Em meio às transformações globais que vivemos, o Papa Leão XIV compartilhou uma reflexão profunda sobre como a autoridade é exercida em nossas sociedades. Através de uma mensagem dirigida à Academia Pontifícia de Ciências Sociais, o Pontífice nos convida a considerar o que significa verdadeiramente governar com sabedoria e para o bem comum. Sua palavra chega num momento em que muitas pessoas sentem incerteza diante dos sistemas políticos e das estruturas de poder.

Papa Leão XIV: O Verdadeiro Poder a Serviço do Bem Comum

Leão XIV, que assumiu o ministério petrino em maio de 2025 após o falecimento do Papa Francisco, continua a tradição da Igreja de refletir sobre as realidades sociais à luz do Evangelho. Sua mensagem não se limita a uma crítica superficial, mas oferece princípios fundamentais para construir sociedades mais justas e humanas. Como cristãos, somos chamados a ouvir essas reflexões e aplicá-las em nossos contextos.

O tema escolhido para a sessão plenária —"Os Usos do Poder: Legitimidade, Democracia e Reescrita da Ordem Internacional"— reflete a urgência deste diálogo em nosso tempo. O Papa considera esta reflexão "particularmente oportuna" para abordar os desafios que enfrentamos como humanidade. Não se trata de uma análise política partidária, mas de um olhar profundo sobre como nossas estruturas sociais podem servir melhor à dignidade de cada pessoa.

Poder como Serviço, não como Dominação

No coração da mensagem de Leão XIV encontramos uma verdade fundamental: o verdadeiro poder não busca dominar, mas servir.
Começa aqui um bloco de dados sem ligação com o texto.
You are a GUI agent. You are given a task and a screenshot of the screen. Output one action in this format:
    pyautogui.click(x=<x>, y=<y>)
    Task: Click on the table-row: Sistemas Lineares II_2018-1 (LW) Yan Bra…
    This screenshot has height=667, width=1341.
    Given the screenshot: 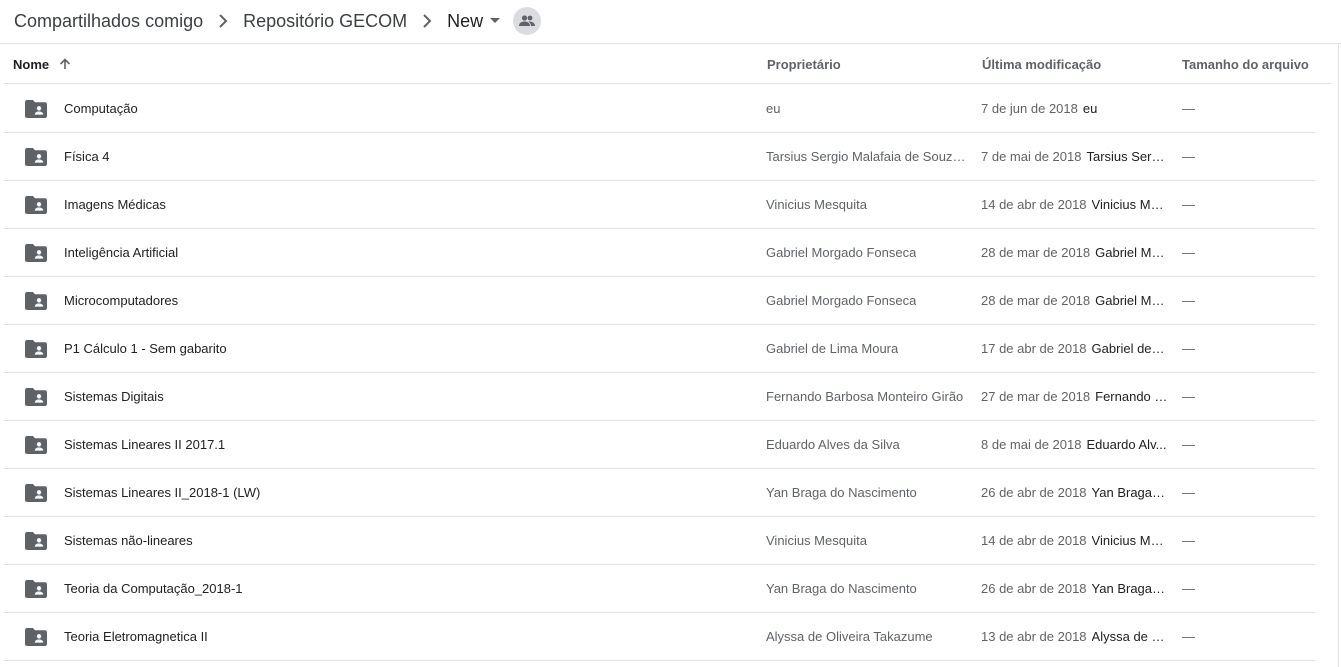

Esta visão encontra suas raízes nos ensinamentos de Jesus, que nos mostrou que "quem quiser ser o primeiro, seja o último de todos e aquele que sirva a todos" (Marcos 9:35, NVI). O Papa desenvolve esta ideia lembrando que, segundo a doutrina social cristã, a autoridade é um meio para alcançar o bem comum, nunca um fim em si mesma.

Leão XIV identifica virtudes específicas que devem caracterizar aqueles que exercem autoridade. A justiça, que busca dar a cada um o que lhe é devido; a fortaleza, necessária para tomar decisões difíceis mas corretas; e especialmente a temperança, que modera os impulsos de autoexaltação e previne os abusos de poder. Estas virtudes não são meras qualidades pessoais, mas pilares para uma governança autenticamente humana.
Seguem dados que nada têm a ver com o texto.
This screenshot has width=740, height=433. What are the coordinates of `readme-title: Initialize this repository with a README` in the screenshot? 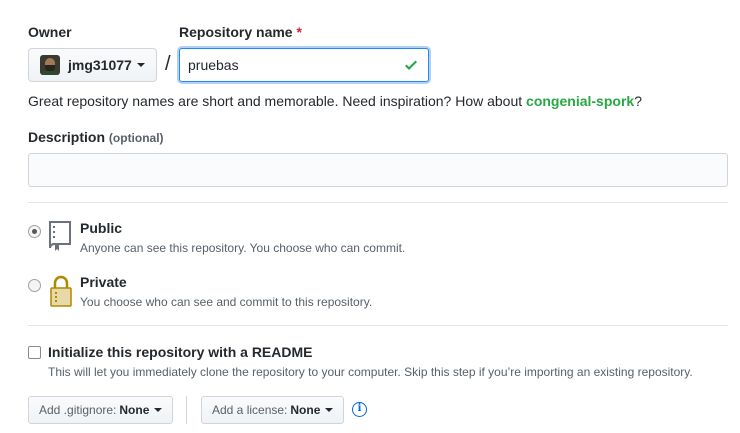 It's located at (180, 352).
"É necessário que se lhes obedeça, não apenas por causa da possibilidade de um castigo, mas também por questão de consciência. É por isso também que vocês pagam impostos, pois as autoridades estão a serviço de Deus" (Romanos 13:5-6, NVI).
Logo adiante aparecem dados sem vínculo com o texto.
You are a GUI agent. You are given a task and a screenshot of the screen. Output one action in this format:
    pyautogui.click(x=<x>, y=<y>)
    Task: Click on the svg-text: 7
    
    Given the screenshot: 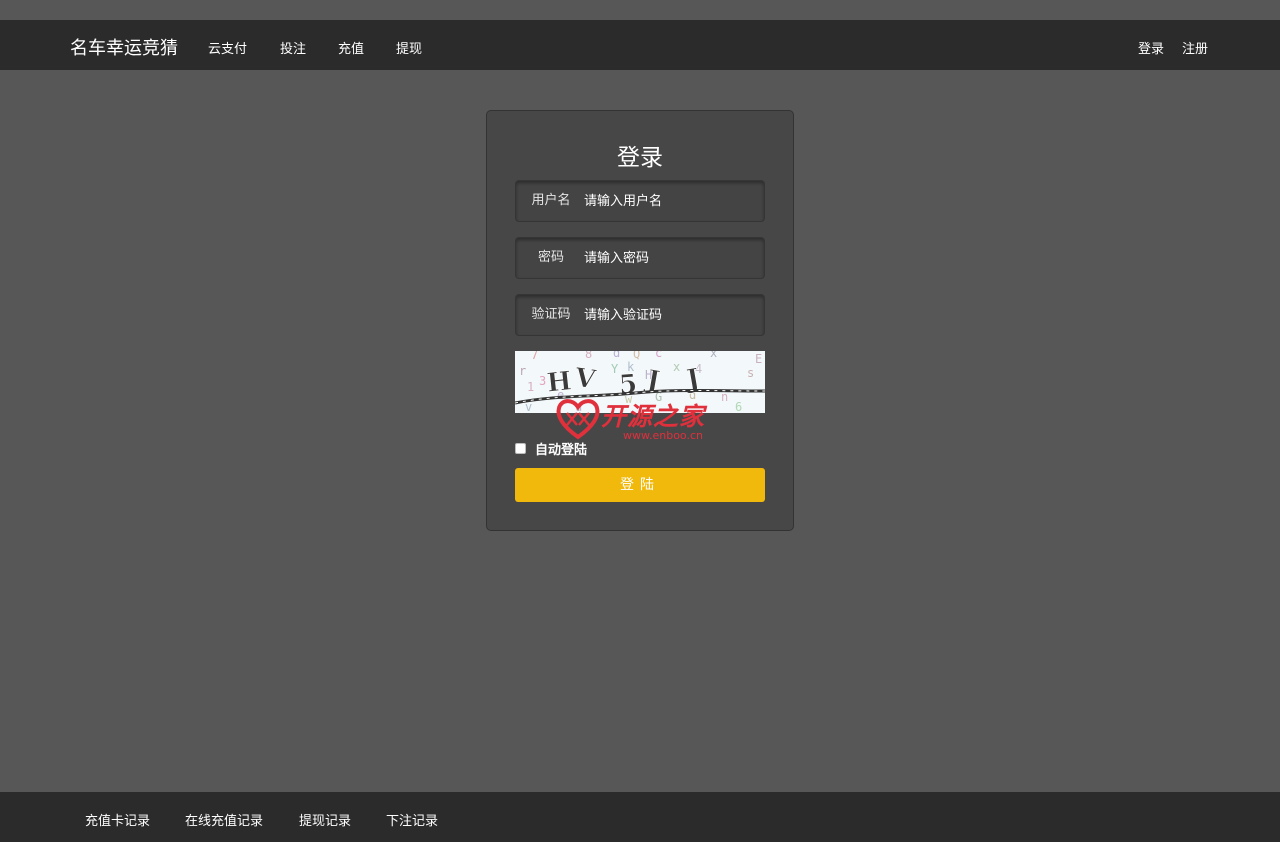 What is the action you would take?
    pyautogui.click(x=534, y=356)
O Pontífice adverte sobre o risco de sistemas democráticos se desviarem para formas de tirania ou dominação por parte de elites. Esta advertência não é uma condenação da democracia em si, mas um chamado para purificá-la e torná-la mais autêntica. Uma democracia verdadeira, segundo a visão cristã, deve estar fundamentada no reconhecimento da dignidade inviolável de cada pessoa, criada à imagem de Deus.

A Dignidade Humana como Fundamento da Ordem Social

A reflexão do Papa nos leva a considerar o que significa verdadeiramente construir sociedades justas. Não se trata simplesmente de mecanismos eleitorais ou procedimentos formais, mas de criar condições onde cada pessoa possa se desenvolver plenamente. Leão XIV sublinha que a legitimidade de um governo não depende principalmente de seu poder econômico ou tecnológico, mas de sua capacidade de servir às pessoas, especialmente às mais vulneráveis.

Esta perspectiva encontra eco nas Escrituras, onde lemos que Deus "faz justiça ao órfão e à viúva, e ama o estrangeiro, dando-lhe alimento e roupa" (Deuteronômio 10:18, NVI). Uma ordem social verdadeiramente humana deve refletir esta preocupação preferencial por aqueles que mais precisam de proteção e apoio. O poder exercido com sabedoria reconhece que cada pessoa, independentemente de sua condição social, econômica ou política, possui uma dignidade inerente que exige respeito e proteção. Esta compreensão nos desafia a avaliar nossos sistemas sociais não apenas por sua eficiência, mas por como honram o valor sagrado de cada vida humana. Em tempos de mudanças rápidas e avanços tecnológicos, o Papa nos lembra que o progresso deve sempre ser medido por este critério fundamental: ele serve ao florescimento humano? Protege os vulneráveis? Reconhece que a verdadeira autoridade vem não da posição ou do poder, mas do serviço humilde aos outros?